__DATA SHOWN__
------------
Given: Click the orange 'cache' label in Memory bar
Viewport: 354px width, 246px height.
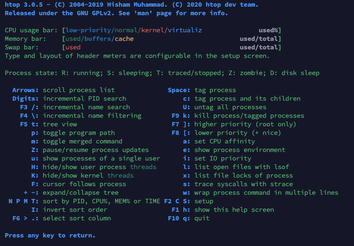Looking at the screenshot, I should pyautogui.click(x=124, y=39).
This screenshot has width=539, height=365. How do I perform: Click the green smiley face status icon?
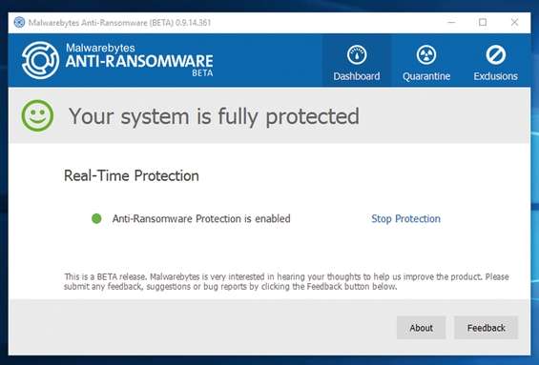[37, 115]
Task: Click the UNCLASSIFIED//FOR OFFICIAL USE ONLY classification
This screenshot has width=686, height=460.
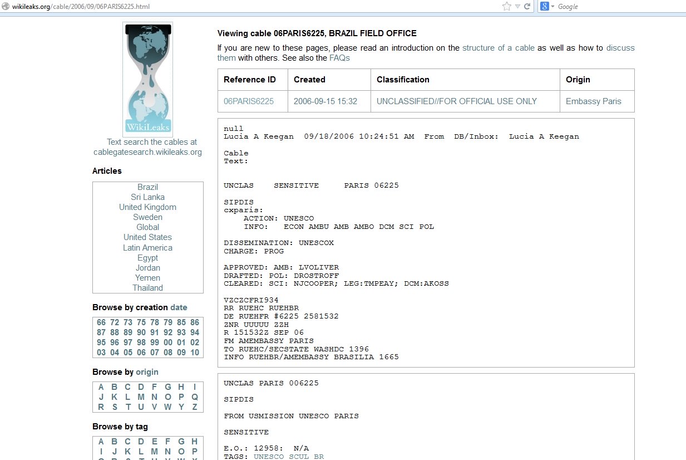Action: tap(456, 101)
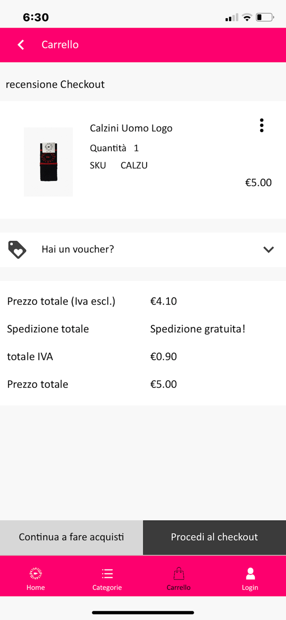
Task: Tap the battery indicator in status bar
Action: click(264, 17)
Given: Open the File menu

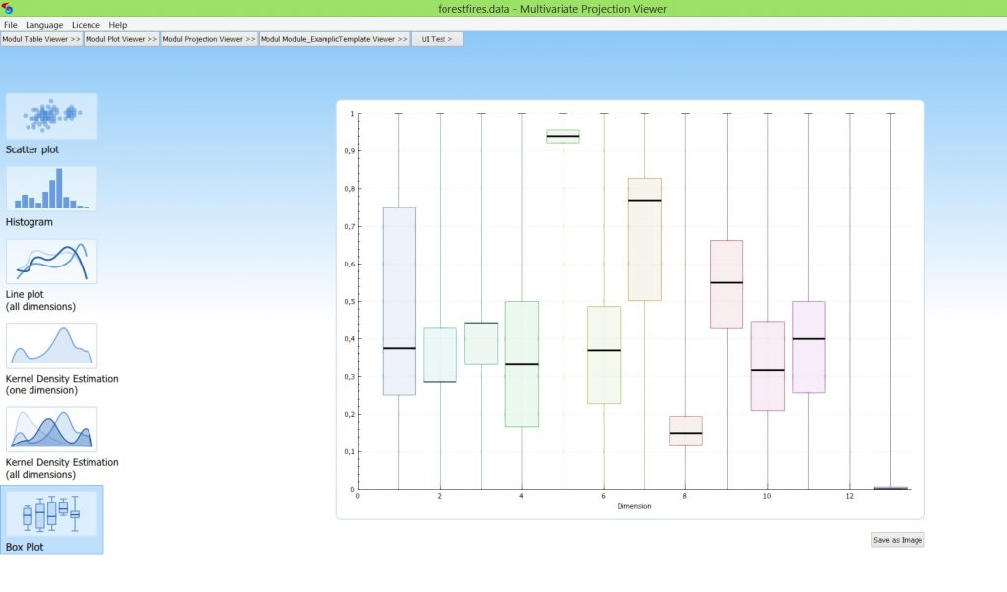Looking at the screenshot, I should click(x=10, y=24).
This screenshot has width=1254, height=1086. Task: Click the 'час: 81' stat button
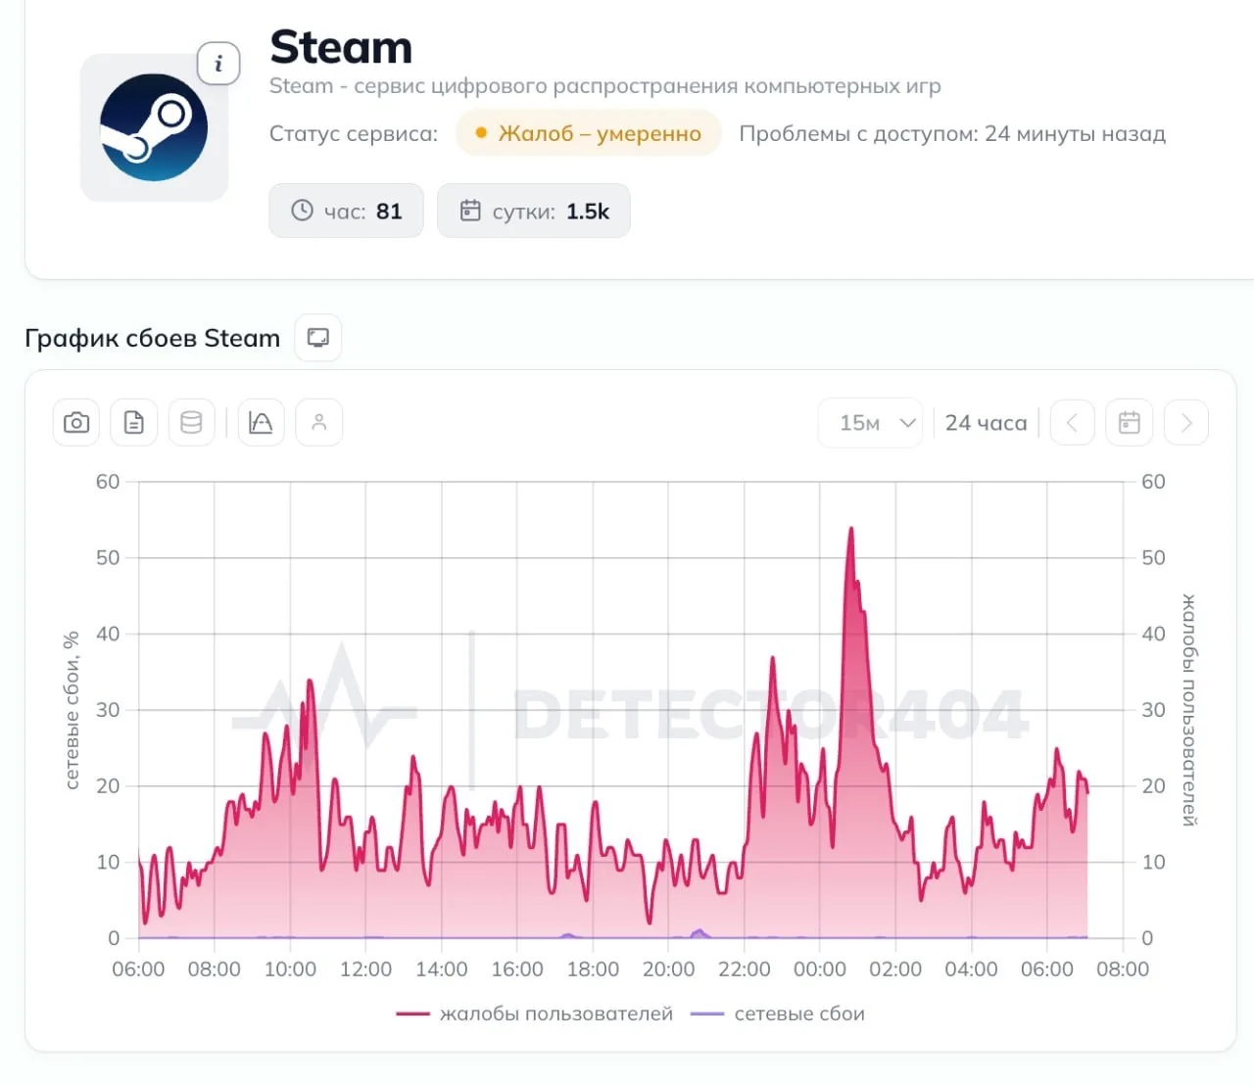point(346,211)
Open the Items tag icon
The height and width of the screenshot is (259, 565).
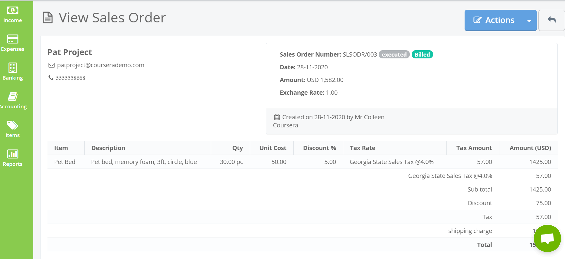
------------
With the pictures left out, please output each line from the one containing "This screenshot has width=686, height=460." through the end of the entries, exactly as it is.

__THE COMPLETED TASK__
This screenshot has width=686, height=460.
Action: tap(456, 101)
Task: Tap the battery indicator in status bar
Action: click(264, 17)
Given: Open the File menu

Looking at the screenshot, I should click(x=10, y=24).
This screenshot has width=1254, height=1086. Task: Click the 'час: 81' stat button
point(346,211)
Open the Items tag icon
The height and width of the screenshot is (259, 565).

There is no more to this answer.